● **网页**:
Problem Description
During the War of Resistance Against Japan, tunnel warfare was carried out extensively in the vast areas of north China Plain. Generally speaking, villages connected by tunnels lay in a line. Except the two at the ends, every village was directly connected
with two neighboring ones.
Frequently the invaders launched attack on some of the villages and destroyed the parts of tunnels in them. The Eighth Route Army commanders requested the latest connection state of the tunnels and villages. If some villages are severely isolated, restoration
of connection must be done immediately!
Input
The first line of the input contains two positive integers n and m (n, m ≤ 50,000) indicating the number of villages and events. Each of the next m lines describes an event.
There are three different events described in different format shown below:
D x: The x-th village was destroyed.
Q x: The Army commands requested the number of villages that x-th village was directly or indirectly connected with including itself.
R: The village destroyed last was rebuilt.
Output
Output the answer to each of the Army commanders’ request in order on a separate line.
Sample Input
7 9 D 3 D 6 D 5 Q 4 Q 5 R Q 4 R Q 4
Sample Output
1 0 2 4
线段树区间合并:重建过程可以看出来是湛储存。
对于每个区间(l,r)我们考虑lsum:表示左起最大连续值。
rsum:表示右起最大连续值,maum:区间的最大连续值.
#include<cstdio>
#include<cstring>
#include<algorithm>
#include<vector>
#include<string>
#include<iostream>
#include<queue>
#include<cmath>
#include<map>
#include<stack>
#include<bitset>
using namespace std;
#define REPF( i , a , b ) for ( int i = a ; i <= b ; ++ i )

词语与元素定位数据:
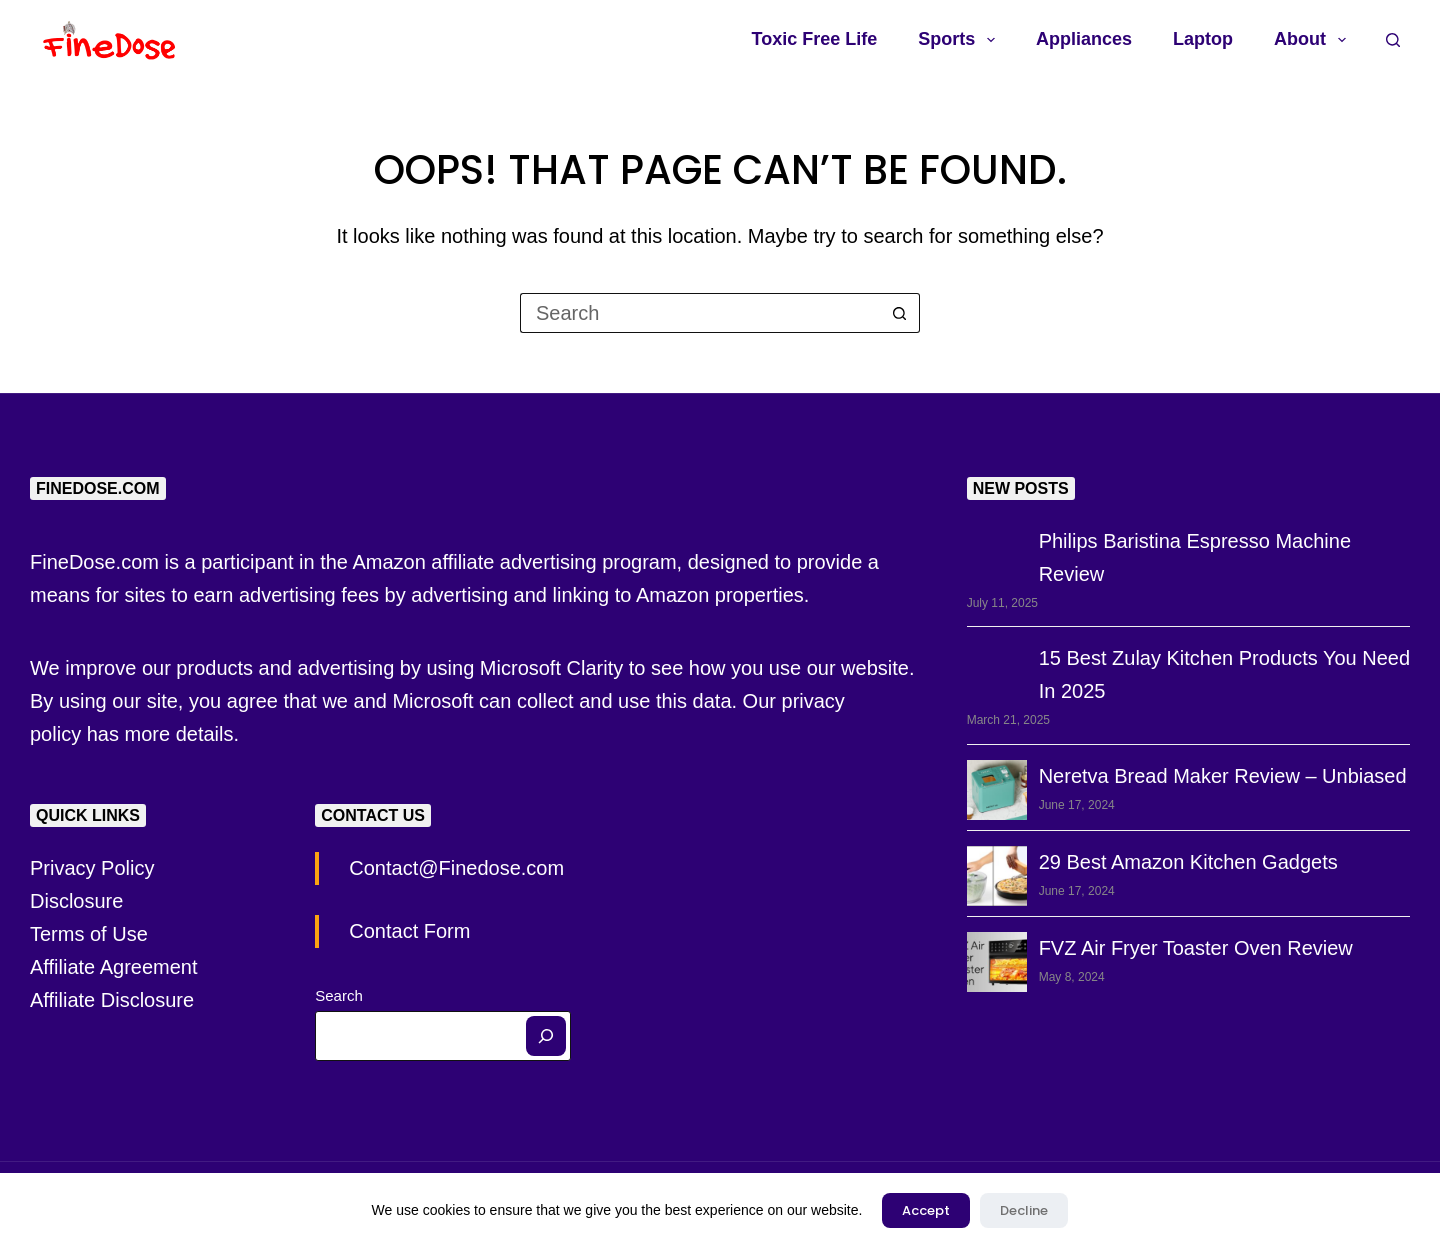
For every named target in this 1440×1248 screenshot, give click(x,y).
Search (339, 995)
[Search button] (900, 313)
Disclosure (76, 901)
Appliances (1084, 39)
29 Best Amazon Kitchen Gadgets (1188, 862)
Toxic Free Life (815, 39)
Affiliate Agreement (114, 967)
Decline (1024, 1210)
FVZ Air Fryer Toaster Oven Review (1196, 948)
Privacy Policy (92, 868)
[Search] (546, 1036)
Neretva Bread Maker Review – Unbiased (1223, 776)
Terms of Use (89, 934)
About (1314, 40)
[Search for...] (700, 313)
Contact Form (409, 931)
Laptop (1203, 39)
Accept (926, 1210)
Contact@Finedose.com (456, 868)
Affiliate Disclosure (112, 1000)
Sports (960, 40)
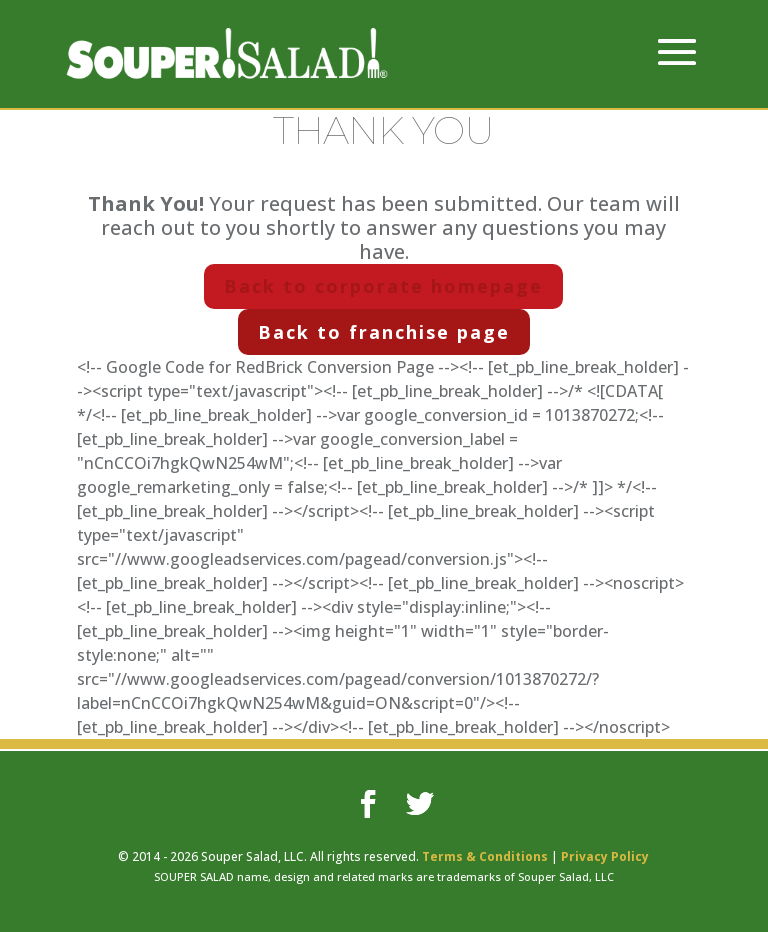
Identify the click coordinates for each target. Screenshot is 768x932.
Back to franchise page (384, 332)
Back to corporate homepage (383, 286)
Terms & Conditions (485, 856)
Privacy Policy (605, 856)
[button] (677, 66)
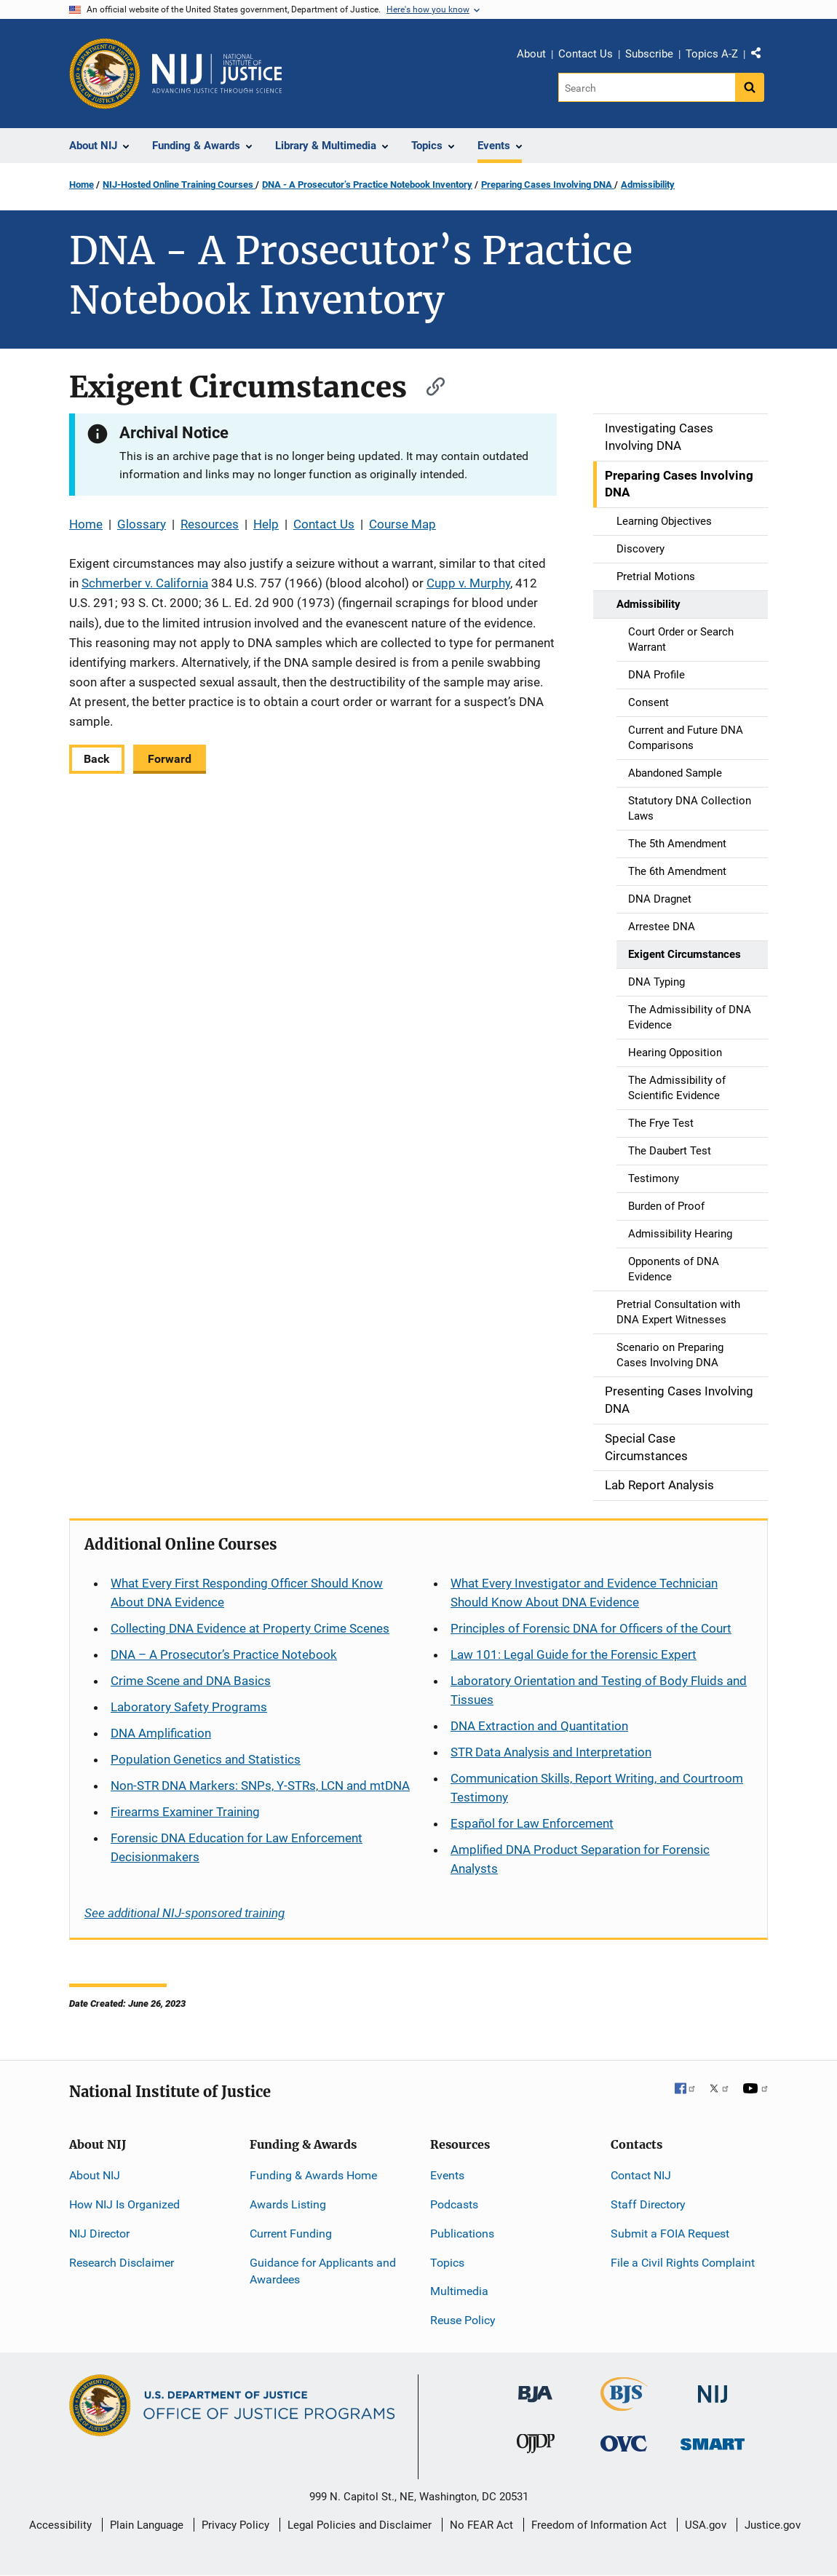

● **任务要求 A**:
请照抄这篇题解中的一段原文：从含有“R: The village”的词句开始，到“对于每个区间(l,r)我们考虑lsum:表示左起最大连续值。”为止。
● **任务要求 B**:
根据这篇题解回答：
(i) 输入中 n 和 m 的上限是多少？
(ii) 事件“R”表示什么？
(iii) rsum 表示什么？
作答时用不到这份列表。

● **参考答案 A**:
R: The village destroyed last was rebuilt.
Output
Output the answer to each of the Army commanders’ request in order on a separate line.
Sample Input
7 9 D 3 D 6 D 5 Q 4 Q 5 R Q 4 R Q 4
Sample Output
1 0 2 4
线段树区间合并:重建过程可以看出来是湛储存。
对于每个区间(l,r)我们考虑lsum:表示左起最大连续值。

● **参考答案 B**:
(i) n 和 m 都不超过 50,000。
(ii) 最后被摧毁的那个村庄得到重建。
(iii) 区间右起的最大连续值。